Los Estados tienen varias maneras de financiarse. Hasta los años ochenta, la política fiscal –los impuestos– había sido una de las vías principales, junto con el control sobre el precio de su moneda por parte de sus bancos centrales. En momentos de crisis se subía la presión fiscal para obtener más ingresos y se devaluaba la moneda para hacer los productos nacionales más competitivos. Mas en 2010 España ya carecía de moneda nacional, la peseta, al haberla sustituido por el euro, bajo el control del Banco Central Europeo, que se autogobierna al margen de los Ejecutivos nacionales integrantes de la UE. Habría de utilizarse, pues, otra manera de financiarse: la emisión de deuda pública o soberana.
La deuda pública consiste en una operación donde tal Estado emite unos bonos que son comprados, bien por particulares, bien por instituciones bancarias. Es decir, que se emite un documento por un valor que teóricamente es recuperable en una serie de meses o de años. Realmente esta deuda nunca se acaba de hacer efectiva, sino que se le adjudican unos intereses que son los que la hacen atractiva para el comprador, ya que los va cobrando periódicamente. En tiempos de estabilidad, la deuda pública era un modo seguro de obtener unos intereses limitados pero estables por parte de los compradores y una forma secundaria que el Estado tenía de financiarse.
Sin embargo, a raíz de las continuas rebajas fiscales exigidas por organismos como el FMI o el BCE, unidas a un adelgazamiento del sector industrial que la UE impuso especialmente a los países de la periferia europea, los Estados tomaron como fuente principal de financiación la emisión de bonos de deuda soberana. En 2010 la deuda española era el equivalente al 60,5 por 100 del Producto Interior Bruto, en 2018 se elevaba a un 97,6 por 100, es decir, que todo lo que produce la economía española en un año es ya igual a la deuda que el Estado ha emitido mediante la puesta en el mercado de sus bonos.

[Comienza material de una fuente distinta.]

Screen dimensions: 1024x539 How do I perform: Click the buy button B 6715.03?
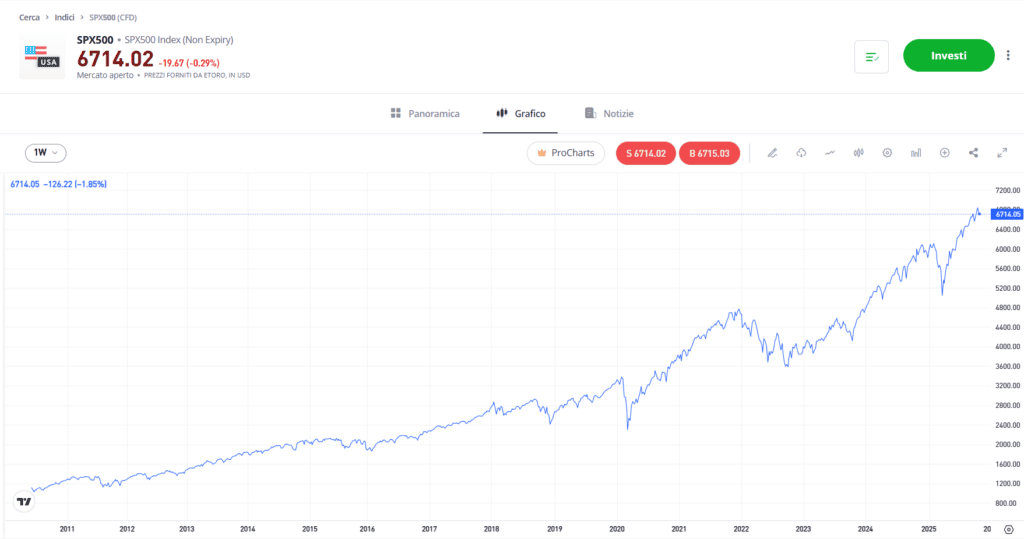708,153
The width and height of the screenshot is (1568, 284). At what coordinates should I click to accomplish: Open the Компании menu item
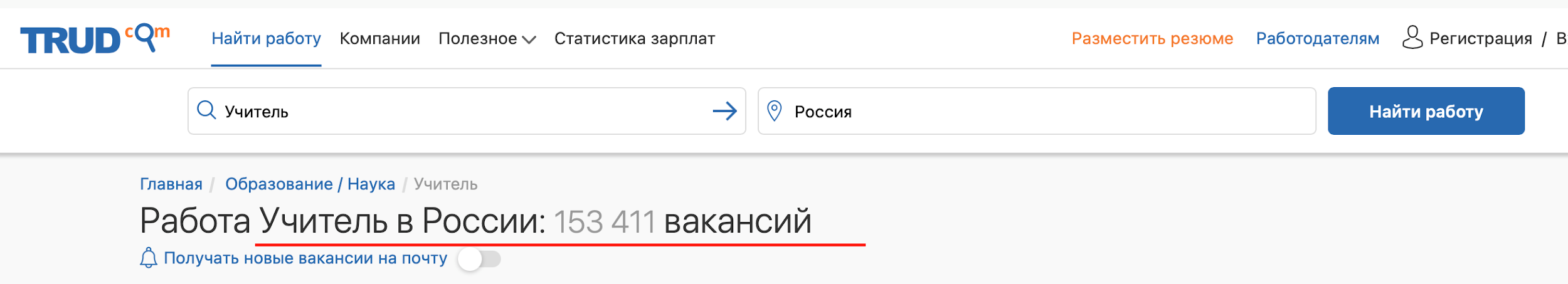tap(379, 39)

La deuda emitida se supone un valor confiable, ya que la está respaldando un Estado, pero, aun así, las agencias de calificación de riesgo, empresas privadas norteamericanas casi en su totalidad, adjudican una nota de confianza a esta deuda. Si esa nota cae, los intereses que el Estado tiene que pagar por esa deuda suben, lo que equivale a decir que indirectamente el Estado tiene menos capacidad de financiarse, ya que por el dinero que obtiene se ve obligado a devolver una mayor cantidad al vencimiento de los intereses. Esos intereses se miden mediante la temible prima de riesgo, el grado de inseguridad de que tal Estado no pueda devolver esos intereses.